**PASSAGE FOR REVIEW**
Start of Block

Monday, July 25, 2011

Shared history

It's funny how you mourn the loss of that. I'm grieving the loss of the relationship for many things, but this week it seems like shared history, or just intimate knowledge is the topic.

A couple of nights ago, I hit a dog. He was lying on the highway seriously injured, there was no way I could have dodged him without killing me, my passenger and possibly others. I saw his tail wagging right before I killed him. I couldn't believe it for a moment, I had to ask my passenger what was it, and she confirmed it was a dog, to which I promptly wigged out. She was an awesome friend and likely in fear of her life in talking me down and to a place where I could pull over and I really started bawling. It was the type of cry that just comes out of your chest and leaves it sore for a while. My friend rocks, she hugged me, reassured me that there was nothing I could do, and logically I know she's right. I managed to get her and myself home safely, downed a couple of shots of tequila and cried myself to sleep.

End of Block

**GIVEN INFORMATION**
Start of Block

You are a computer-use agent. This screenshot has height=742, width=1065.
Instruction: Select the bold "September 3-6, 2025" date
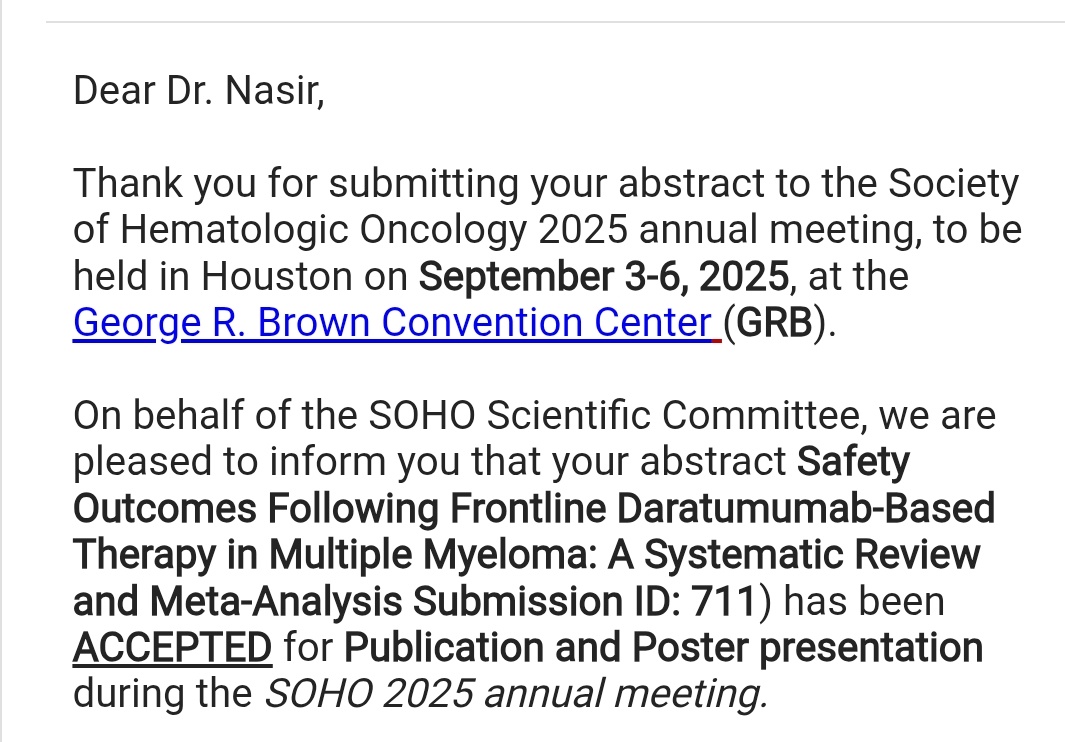click(x=604, y=276)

End of Block

**TASK TO CARRY OUT**
Copy the stretch of the shared-history post from "A couple of nights" through "myself to sleep.", changing "tequila" to "whiskey".

**YOUR SOLUTION**
A couple of nights ago, I hit a dog. He was lying on the highway seriously injured, there was no way I could have dodged him without killing me, my passenger and possibly others. I saw his tail wagging right before I killed him. I couldn't believe it for a moment, I had to ask my passenger what was it, and she confirmed it was a dog, to which I promptly wigged out. She was an awesome friend and likely in fear of her life in talking me down and to a place where I could pull over and I really started bawling. It was the type of cry that just comes out of your chest and leaves it sore for a while. My friend rocks, she hugged me, reassured me that there was nothing I could do, and logically I know she's right. I managed to get her and myself home safely, downed a couple of shots of whiskey and cried myself to sleep.